My 80Gb drive died earlier this evening.
It’s toast. When Disk Warrior says it’s dead, it’s dead.
30gb of MP3s were on there.
I haven’t seen my CDs since February. They were never unpacked after we moved and I’m not even sure where they are right now. Not to mention probably four years of great music filched from friends, Napster and GNUtella. That was one really diverse collection.
poof.
There were likely also some old projects backed up from my previous powerbook which might not be anywhere else. Thankfully I had everything else in multiple places and the important stuff backed up.
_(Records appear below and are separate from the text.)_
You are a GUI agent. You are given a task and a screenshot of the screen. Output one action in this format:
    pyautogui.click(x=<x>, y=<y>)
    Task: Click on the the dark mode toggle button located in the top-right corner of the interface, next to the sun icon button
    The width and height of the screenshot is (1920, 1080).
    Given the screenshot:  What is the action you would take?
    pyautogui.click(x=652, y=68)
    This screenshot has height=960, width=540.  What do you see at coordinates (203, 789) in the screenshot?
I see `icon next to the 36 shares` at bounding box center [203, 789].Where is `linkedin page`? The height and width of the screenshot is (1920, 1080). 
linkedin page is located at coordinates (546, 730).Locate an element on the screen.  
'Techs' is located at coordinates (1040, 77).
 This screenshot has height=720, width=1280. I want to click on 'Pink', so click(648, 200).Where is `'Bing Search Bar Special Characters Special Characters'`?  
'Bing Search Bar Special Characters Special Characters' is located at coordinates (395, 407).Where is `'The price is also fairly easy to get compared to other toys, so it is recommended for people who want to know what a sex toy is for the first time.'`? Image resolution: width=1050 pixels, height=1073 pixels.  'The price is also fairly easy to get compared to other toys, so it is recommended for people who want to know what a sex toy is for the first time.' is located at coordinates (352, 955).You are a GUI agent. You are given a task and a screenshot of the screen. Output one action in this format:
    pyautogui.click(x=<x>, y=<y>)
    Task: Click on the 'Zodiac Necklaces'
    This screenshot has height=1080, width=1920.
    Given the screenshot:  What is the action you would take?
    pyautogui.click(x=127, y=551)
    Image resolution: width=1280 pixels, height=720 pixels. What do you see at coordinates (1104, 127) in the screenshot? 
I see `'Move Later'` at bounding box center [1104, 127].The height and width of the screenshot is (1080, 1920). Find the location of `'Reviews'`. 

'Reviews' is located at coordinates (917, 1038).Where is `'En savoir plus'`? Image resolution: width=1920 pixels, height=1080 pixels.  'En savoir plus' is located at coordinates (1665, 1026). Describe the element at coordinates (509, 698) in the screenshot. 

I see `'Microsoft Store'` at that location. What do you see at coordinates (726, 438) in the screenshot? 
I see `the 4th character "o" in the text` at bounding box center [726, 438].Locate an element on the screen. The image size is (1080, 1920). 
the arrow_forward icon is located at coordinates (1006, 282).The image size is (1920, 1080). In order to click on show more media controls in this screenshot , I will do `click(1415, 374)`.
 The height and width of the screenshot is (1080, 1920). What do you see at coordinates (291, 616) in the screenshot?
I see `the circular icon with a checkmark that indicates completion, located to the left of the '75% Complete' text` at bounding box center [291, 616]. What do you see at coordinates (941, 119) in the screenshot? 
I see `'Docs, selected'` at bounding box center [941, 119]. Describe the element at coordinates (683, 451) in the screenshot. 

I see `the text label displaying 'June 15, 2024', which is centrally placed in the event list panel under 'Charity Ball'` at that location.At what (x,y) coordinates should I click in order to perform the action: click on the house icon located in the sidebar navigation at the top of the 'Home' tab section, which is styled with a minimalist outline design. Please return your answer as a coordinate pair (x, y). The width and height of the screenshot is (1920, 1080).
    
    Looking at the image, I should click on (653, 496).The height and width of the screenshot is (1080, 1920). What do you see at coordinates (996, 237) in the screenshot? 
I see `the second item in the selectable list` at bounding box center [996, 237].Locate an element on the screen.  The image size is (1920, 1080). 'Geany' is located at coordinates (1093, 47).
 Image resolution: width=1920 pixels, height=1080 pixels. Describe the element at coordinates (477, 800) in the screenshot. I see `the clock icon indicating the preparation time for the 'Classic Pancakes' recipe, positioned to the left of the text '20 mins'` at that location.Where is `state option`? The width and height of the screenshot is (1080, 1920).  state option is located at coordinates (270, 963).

I was planning to do a big data cleanup/consolidation next month. Of course I probably would have used that drive to do it. Actually I’m taking a sigh of relief that I didn’t get around to that, who knows how much more would have been on there.
Should I find solace in the fact that I’m not alone? Here’s another dead Western Digital 80Gb drive, and another crashed Western Digital 80Gb drive. This Amazon page has a few user reviews of dead Western Digital drives. Western Digital’s forums are also filled with complaints about Western Digital hard drives failing.
And finally, Best and Worst hard drives from the data recovery company Drive Service Company. Guess which company is the worst. If anyone is going to know which drives are horrible, it will be the people who try to recover them. I wish I’d read that sooner.
I was supposed to get some work done tonight, that didn’t happen.
Update, May 2003: I was eventually able to recover most everything on the drive through a combination of Disk Warrior, Norton Utilities, Disk First Aid and FSCK. Not fun.
Another of the Western Digital 80gb drives has failed, meaning two of three in less than 18 months.